Insomma, mi si dirà che le cose si sono evolute e che lo scorso anno ha vinto il giovane Mahmood, ma io continuo ad avere la sensazione che, anche per l’irriducibile antisistema Junior Cally, Sanremo sia non tanto una piattaforma da hackerare quanto una passerella per provare ad avere successo, quello “vero”, quello consacrato dalla programmazione nelle grandi radio e delle ospitate nella fossilizzata tv generalista. Il che, sia chiaro, è perfettamente normale. Quasi sempre coloro che hanno l’ambizione di esprimere se stessi attraverso le arti vogliono raggiungere ed essere apprezzati – e, nello specifico, downloadati – dal più ampio pubblico possibile: insomma vogliono esprimersi ma vogliono anche la fama e ciò che ne consegue. Ci sta.
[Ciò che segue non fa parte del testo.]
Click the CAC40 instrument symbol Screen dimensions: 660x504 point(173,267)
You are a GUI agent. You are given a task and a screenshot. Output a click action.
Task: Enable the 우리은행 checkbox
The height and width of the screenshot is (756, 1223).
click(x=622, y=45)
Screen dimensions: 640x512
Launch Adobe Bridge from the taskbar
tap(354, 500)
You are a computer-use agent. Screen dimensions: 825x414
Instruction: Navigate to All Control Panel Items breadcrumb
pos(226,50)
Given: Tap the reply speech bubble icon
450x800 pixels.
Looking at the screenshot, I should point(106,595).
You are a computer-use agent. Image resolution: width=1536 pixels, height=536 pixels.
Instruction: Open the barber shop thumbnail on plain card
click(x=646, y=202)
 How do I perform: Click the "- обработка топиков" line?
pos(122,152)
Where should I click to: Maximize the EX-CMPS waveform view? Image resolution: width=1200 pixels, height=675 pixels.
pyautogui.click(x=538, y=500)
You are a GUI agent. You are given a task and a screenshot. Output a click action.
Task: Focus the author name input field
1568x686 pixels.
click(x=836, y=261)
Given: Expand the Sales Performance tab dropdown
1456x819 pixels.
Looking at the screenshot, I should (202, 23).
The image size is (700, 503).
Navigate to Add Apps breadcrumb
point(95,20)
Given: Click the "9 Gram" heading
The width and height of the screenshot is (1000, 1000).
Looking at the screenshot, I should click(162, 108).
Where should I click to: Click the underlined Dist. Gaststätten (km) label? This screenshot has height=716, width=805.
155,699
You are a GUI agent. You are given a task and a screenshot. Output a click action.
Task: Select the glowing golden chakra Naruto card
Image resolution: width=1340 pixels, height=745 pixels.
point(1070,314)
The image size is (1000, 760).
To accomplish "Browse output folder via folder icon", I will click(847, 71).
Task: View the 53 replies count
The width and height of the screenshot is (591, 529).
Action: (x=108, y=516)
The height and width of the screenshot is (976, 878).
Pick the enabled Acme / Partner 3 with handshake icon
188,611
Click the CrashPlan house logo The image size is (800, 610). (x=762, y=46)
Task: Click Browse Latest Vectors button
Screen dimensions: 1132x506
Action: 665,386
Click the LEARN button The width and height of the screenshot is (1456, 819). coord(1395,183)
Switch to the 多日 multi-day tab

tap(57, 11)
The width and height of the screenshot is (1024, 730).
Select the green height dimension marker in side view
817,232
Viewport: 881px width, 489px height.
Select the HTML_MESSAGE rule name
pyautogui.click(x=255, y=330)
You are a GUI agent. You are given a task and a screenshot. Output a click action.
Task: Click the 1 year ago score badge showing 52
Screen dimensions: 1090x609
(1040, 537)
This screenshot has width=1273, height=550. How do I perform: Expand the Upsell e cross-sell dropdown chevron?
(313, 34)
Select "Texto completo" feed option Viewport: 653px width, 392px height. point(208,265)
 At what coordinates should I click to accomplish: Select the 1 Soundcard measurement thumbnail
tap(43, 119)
Ma nel passaggio dalla piazza al Palazzo, caro Junior, sei proprio certo che conserverai, ammesso che sia un vantaggio, la tua coerenza? Sei certo che serberai quella pretesa – per quanto incompresa – “carica eversiva” che ti ha portato fino a lì? Senza “vetrine scoppiate” e mignotte, dovendo addolcire i toni degli stereotipi, violenti e vittimisti insieme, del ragazzo cattivo pieno di rabbia, dolore e voglia di rivalsa, non si rischia di svelare che sotto la maschera che faceva sognare i tuoi piccoli fan, c’è molto meno di quanto si immaginava? Insomma ho la sensazione che il nostro il nostro rapper, che oggi si difende dalle critiche come un politico qualsiasi affermando di essere stato frainteso, vuole proprio fare la rivoluzione andando dal notaio, dimenticando che però la rivoluzione non è un pranzo di gala e tanto meno il televoto del Festival di Sanremo.